#### Records provided

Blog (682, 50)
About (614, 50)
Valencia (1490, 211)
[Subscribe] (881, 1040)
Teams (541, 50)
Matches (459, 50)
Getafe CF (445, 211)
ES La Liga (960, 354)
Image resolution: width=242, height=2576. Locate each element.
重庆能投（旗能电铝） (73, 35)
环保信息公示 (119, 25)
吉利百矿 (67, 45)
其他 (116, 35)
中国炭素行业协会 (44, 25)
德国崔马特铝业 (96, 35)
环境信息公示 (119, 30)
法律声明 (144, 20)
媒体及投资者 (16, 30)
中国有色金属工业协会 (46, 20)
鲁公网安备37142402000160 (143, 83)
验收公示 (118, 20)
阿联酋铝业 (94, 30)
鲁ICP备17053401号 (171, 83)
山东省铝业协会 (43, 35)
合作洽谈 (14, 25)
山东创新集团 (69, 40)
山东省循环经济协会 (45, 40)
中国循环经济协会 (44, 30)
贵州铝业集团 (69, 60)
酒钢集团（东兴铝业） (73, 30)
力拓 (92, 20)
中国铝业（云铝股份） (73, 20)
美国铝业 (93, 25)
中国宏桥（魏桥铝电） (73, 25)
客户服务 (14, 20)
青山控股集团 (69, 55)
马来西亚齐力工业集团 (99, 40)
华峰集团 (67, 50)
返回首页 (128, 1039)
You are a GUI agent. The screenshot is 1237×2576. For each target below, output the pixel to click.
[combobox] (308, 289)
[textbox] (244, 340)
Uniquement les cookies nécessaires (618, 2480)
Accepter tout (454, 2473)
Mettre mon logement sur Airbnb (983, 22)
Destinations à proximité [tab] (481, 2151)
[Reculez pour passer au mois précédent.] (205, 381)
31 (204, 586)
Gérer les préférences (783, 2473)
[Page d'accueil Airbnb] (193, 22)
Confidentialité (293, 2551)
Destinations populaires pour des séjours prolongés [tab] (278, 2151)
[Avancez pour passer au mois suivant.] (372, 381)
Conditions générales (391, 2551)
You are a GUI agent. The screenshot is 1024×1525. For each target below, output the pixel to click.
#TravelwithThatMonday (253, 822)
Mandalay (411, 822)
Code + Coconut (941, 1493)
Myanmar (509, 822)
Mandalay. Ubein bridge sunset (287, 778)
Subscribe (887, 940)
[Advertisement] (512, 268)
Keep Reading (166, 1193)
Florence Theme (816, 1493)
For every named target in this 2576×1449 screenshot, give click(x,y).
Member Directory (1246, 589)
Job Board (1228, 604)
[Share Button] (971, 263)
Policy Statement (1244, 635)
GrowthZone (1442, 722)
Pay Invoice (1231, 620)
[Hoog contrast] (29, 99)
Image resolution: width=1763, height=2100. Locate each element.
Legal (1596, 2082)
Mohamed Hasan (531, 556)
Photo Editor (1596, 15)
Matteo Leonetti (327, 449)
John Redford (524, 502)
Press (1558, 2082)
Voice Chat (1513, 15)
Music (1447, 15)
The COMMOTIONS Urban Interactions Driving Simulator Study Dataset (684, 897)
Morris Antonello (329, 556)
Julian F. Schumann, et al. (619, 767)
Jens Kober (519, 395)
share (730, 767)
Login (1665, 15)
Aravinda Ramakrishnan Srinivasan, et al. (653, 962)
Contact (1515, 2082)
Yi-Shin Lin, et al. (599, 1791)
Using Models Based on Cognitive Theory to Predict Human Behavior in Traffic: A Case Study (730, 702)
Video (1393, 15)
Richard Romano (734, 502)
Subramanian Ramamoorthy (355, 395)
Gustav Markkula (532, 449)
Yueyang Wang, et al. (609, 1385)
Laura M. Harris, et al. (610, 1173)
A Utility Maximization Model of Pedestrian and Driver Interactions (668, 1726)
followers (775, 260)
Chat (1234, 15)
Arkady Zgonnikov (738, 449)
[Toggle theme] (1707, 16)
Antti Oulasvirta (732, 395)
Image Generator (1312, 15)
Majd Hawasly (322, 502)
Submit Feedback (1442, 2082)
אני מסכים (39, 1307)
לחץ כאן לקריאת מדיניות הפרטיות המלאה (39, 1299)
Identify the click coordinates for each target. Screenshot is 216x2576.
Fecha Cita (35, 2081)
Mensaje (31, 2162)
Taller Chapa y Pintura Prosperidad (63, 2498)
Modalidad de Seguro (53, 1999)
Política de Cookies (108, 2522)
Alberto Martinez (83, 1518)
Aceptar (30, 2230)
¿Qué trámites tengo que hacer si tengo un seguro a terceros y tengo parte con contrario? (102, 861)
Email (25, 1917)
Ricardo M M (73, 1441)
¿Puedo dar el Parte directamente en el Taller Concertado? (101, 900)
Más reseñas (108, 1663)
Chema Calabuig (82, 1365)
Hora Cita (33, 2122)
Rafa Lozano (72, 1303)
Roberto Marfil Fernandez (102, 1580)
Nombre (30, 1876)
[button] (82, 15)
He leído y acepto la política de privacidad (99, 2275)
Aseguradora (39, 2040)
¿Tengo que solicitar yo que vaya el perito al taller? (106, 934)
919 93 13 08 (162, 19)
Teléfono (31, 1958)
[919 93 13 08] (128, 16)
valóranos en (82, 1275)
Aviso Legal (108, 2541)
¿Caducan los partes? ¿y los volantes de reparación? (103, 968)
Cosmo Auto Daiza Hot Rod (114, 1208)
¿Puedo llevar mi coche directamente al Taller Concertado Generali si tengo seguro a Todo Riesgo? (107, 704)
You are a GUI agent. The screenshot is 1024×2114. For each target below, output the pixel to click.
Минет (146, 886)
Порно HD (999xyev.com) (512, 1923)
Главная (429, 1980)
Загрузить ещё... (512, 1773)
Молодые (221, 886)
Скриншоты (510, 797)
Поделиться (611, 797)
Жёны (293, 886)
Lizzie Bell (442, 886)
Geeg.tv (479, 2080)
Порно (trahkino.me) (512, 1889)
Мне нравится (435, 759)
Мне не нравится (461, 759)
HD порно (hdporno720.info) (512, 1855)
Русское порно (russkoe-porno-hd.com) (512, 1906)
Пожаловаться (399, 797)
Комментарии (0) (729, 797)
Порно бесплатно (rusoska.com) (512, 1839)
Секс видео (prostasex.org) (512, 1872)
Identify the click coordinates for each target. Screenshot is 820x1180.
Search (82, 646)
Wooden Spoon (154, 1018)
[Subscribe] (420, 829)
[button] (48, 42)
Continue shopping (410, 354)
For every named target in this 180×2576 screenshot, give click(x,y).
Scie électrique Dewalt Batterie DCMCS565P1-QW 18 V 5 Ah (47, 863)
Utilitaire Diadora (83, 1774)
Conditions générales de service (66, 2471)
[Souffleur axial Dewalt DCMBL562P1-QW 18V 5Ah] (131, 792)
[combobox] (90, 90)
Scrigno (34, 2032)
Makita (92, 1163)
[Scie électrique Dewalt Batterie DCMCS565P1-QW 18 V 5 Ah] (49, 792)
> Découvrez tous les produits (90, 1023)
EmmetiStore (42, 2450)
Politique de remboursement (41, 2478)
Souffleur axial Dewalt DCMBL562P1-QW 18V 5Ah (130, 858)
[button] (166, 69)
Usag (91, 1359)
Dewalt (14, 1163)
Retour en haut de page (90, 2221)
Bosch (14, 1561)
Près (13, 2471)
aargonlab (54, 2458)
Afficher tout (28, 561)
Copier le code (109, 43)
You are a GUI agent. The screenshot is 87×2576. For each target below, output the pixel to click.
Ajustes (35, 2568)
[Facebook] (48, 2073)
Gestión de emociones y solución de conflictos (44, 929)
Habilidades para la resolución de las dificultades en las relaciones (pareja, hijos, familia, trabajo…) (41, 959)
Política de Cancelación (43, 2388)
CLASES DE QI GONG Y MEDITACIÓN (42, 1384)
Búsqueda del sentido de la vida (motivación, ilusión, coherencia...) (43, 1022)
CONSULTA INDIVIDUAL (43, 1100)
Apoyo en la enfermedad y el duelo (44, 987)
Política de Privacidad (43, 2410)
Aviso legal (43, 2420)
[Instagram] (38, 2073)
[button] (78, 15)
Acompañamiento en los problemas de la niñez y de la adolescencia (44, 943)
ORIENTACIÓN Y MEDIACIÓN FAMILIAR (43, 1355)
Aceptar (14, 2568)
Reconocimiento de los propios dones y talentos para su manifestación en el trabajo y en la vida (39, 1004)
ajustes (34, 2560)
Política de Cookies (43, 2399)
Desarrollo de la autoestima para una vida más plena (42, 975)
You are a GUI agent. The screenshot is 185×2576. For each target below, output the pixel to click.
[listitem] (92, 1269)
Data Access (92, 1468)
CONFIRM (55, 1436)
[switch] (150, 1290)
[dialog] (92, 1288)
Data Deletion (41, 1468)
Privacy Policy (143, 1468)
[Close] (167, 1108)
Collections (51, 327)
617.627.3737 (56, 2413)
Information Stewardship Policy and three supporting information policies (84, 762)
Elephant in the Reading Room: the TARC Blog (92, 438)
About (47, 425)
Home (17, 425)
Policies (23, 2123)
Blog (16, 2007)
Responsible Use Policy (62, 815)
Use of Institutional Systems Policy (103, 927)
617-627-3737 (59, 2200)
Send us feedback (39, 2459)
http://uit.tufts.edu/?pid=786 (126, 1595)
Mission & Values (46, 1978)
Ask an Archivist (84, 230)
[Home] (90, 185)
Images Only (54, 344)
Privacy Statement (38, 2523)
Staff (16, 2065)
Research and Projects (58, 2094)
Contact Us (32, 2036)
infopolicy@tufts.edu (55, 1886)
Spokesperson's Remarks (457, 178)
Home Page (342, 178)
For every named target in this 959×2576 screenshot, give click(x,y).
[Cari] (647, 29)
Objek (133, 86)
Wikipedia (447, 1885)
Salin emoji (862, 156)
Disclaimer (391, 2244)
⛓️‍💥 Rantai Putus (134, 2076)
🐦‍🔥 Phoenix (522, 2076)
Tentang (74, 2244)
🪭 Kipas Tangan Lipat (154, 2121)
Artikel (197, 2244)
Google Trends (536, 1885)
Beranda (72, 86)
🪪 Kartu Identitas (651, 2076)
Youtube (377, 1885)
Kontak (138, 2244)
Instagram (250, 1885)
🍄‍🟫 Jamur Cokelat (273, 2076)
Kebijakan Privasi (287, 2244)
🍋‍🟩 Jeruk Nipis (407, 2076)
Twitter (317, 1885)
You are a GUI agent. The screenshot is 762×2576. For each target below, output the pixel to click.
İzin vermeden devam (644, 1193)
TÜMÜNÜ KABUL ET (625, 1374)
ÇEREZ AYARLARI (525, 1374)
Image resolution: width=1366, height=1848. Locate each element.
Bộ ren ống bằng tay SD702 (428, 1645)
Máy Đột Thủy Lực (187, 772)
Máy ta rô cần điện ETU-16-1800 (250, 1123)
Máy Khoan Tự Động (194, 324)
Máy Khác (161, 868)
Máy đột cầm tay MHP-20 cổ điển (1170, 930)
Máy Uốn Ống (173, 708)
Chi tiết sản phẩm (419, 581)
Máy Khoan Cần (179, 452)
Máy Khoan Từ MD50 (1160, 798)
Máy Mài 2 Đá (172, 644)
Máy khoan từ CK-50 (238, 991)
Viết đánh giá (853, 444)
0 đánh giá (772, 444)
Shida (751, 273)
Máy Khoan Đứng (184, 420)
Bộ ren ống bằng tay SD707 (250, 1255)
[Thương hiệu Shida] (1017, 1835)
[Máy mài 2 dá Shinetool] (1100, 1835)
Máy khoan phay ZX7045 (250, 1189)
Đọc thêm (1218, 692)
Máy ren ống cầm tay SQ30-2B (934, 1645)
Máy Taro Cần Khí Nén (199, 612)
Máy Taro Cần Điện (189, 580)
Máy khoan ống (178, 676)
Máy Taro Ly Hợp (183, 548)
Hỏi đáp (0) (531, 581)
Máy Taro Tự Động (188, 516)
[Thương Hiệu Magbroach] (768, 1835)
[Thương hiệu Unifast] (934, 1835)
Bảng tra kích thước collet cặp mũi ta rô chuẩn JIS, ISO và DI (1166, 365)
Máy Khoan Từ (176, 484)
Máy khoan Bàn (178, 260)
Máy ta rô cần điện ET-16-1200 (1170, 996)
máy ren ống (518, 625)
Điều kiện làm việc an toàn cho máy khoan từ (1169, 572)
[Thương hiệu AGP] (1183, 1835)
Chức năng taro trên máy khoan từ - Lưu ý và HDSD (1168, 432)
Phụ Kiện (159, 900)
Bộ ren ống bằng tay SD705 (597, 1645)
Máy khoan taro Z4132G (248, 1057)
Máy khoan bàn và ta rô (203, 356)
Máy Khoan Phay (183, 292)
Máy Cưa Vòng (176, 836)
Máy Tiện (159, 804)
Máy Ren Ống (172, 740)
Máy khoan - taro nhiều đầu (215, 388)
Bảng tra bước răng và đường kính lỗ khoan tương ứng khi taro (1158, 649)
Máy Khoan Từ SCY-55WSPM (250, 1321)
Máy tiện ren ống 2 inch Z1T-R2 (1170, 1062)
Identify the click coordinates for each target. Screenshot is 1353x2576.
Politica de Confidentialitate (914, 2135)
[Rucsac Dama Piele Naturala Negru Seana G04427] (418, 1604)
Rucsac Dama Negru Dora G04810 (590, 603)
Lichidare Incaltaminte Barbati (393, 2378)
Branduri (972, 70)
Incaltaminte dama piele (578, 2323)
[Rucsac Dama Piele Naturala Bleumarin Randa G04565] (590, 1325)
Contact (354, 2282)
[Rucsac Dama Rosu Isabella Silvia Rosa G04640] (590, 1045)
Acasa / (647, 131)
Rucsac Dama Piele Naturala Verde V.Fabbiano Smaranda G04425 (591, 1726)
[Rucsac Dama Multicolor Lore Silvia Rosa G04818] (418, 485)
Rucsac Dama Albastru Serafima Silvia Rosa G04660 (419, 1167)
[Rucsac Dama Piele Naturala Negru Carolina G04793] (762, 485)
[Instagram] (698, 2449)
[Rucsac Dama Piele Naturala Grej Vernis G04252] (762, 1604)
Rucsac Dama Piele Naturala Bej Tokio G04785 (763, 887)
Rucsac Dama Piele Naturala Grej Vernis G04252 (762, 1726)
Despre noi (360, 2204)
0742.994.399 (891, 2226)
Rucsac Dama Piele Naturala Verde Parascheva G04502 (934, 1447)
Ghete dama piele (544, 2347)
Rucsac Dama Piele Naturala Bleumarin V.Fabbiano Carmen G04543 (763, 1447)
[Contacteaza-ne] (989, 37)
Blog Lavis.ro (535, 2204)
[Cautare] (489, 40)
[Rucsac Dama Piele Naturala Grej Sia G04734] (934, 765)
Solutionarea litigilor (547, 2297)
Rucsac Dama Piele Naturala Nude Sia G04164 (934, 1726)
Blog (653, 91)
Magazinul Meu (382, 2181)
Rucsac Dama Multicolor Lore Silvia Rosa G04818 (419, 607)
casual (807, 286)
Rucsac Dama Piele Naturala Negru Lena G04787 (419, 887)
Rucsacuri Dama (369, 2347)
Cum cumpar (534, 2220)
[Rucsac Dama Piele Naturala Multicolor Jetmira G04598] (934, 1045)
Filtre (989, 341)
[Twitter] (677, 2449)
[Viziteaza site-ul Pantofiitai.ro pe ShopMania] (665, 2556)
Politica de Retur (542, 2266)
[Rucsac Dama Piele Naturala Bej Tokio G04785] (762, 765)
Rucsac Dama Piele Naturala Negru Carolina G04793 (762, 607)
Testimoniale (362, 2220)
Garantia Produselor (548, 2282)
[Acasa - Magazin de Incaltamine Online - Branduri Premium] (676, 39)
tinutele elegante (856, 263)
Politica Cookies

########

=== Problem ===
Starting at the line that has "Geeg.tv (479, 2080)" in the records above, restate word for word every line until the one that has "Секс видео (prostasex.org) (512, 1872)", and include that one as well.

=== Task response ===
Geeg.tv (479, 2080)
Порно (trahkino.me) (512, 1889)
Мне нравится (435, 759)
Мне не нравится (461, 759)
HD порно (hdporno720.info) (512, 1855)
Русское порно (russkoe-porno-hd.com) (512, 1906)
Пожаловаться (399, 797)
Комментарии (0) (729, 797)
Порно бесплатно (rusoska.com) (512, 1839)
Секс видео (prostasex.org) (512, 1872)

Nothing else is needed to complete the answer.